Meat After Haj? Better Trust Your Butcher!

Author: 
Badea Abu Al-Naja, Arab News
Publication Date: 
Tue, 2007-12-25 03:00

MAKKAH, 25 December 2007 — Makkans have had a long tradition of refraining from eating meat in restaurants for a couple of weeks after Haj. Why? Because it’s common knowledge that the surplus meat often ends up on the tables of restaurants, meat that may not have been handled in the most hygienic manner.

Sacrificial meat is supposed to be given to the poor to be consumed, but what is a homeless person with no access to refrigeration or hygienic conditions supposed to do with 25 kg of mutton? The answer is often: sell it to local restaurants or, perhaps more likely, unscrupulous meat purveyors that then sell the meat to local restaurants.

Whatever the moral or religious implications of this practice, one thing is certain: a lot of the meat from the slaughtered livestock in Haj season ends up being consumed locally instead of going to the Islamic Development Bank (IDB) for global distribution in a hygienic manner that adheres to proper practices.

Although there are no statistics for how the annual sacrifice affects the local meat market, the Makkah Municipality estimated that about 100,000 sheep were slaughtered at two local abattoirs during Haj this year. Some abattoirs automatically take most of the meat for IDB redistribution globally; other slaughterhouses give all of the meat back to the customer who distributes it at his or her own will. Many Saudis assume that somewhere there exists rackets where this meat is collected and redistributed by people who aren’t considered the ideal recipients of this meat.

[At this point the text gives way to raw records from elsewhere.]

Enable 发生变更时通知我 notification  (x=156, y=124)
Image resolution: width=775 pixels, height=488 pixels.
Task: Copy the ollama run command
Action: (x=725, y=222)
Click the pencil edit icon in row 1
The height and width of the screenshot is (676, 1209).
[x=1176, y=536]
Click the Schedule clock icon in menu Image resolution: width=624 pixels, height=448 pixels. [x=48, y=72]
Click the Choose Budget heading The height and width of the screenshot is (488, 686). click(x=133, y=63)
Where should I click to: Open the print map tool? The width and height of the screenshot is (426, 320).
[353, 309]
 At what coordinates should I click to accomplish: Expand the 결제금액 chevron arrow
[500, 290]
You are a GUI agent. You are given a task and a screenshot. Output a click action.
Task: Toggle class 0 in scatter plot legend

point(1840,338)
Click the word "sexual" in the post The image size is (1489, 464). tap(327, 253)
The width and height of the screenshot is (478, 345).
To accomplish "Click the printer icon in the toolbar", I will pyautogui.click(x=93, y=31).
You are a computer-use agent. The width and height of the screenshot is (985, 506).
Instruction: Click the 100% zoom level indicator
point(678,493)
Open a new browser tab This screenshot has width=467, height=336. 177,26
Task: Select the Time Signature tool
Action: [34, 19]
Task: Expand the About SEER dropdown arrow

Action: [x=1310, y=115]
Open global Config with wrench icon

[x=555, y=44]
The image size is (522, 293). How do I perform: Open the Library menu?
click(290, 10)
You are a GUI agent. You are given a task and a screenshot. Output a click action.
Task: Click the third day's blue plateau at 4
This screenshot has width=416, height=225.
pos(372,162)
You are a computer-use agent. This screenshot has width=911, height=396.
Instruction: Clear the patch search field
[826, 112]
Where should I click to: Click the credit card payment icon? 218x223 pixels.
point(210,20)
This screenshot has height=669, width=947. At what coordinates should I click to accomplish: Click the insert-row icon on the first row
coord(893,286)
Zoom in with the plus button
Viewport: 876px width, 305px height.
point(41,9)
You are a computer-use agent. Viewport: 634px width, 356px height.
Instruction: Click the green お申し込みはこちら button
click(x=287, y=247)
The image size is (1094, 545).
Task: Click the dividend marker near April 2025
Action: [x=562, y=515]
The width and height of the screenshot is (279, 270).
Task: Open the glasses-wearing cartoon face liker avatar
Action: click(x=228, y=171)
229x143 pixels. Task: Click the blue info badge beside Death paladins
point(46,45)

This doesn’t count the slaughters during the peak of the rite of Eid Al-Adha. Complicating the ability to determine how much meat floods the local market in this short period of time is the fact that many pilgrims buy IDB coupons. These coupons are then used by the IDB to buy sheep and slaughter them for global distribution. It is not known how many pilgrims in Saudi Arabia forego the coupon process and stick to the more traditional route of slaughtering their own sheep and personally giving away the meat. What a lot of people believe is that somehow, by hook or crook, this meat ends up in places like the local shawarma restaurants or butcher shops.

Abu Saleh Al-Harbi, a resident in Makkah’s Al-Nakkasa district, said that the meat is always stored in unhygienic conditions during the Haj season, because there’s so much of it.

“Don’t be surprised if you find the meat stored in abandoned homes and empty fields for weeks and they market it to restaurants,” said Al-Harbi. “I remember a few years ago after Haj there was very bad smell coming from one of the empty fields in our neighborhood. It was so bad that we thought that there was a corpse inside and we called the police to check it out.

When police stormed in they found large quantity of rotten meat and there was an Afghan man inside. He admitted that they were selling the meat to restaurants and people nearby.”

In Jeddah, teams from the municipality and the Ministry of Commerce managed to seize more than 100 trucks carrying meat from an estimated 3,000 sacrificial sheep on its way to local restaurants and butcheries. Most of the meat was deemed not fit for human consumption. Drivers reportedly admitted that each slaughtered sheep was going to be sold for SR120, which is less than a third of the normal market price.

Right after Haj it is common to see poor people, usually of African nationalities, probably illegal residents, selling mutton in uncertain sanitary conditions: out of plastic bins by the side of roads with no ice or refrigeration.

Arab News witnessed this in action in Makkah’s Al-Mansour, Al-Mesfala and Al-Kadwa neighborhoods. In some places can be seen filthy street stalls where meat that hasn’t been refrigerated being used to prepare meals for poor workers. When asked about whether the meat has been stored and prepared in a sanitary manner, a street stall cook scoffs. “We sell it cheap and this is why they come to us,” he said.

In Makkah’s Al-Nakkasa and Al-Baladeya neighborhoods the picture was very much the same, except that here instead of Africans you see Burmese, Pakistanis and Bangladeshis selling sacrificial meat. As time passes the price of the meat goes down. Where exactly this meat ends up is anybody’s guess.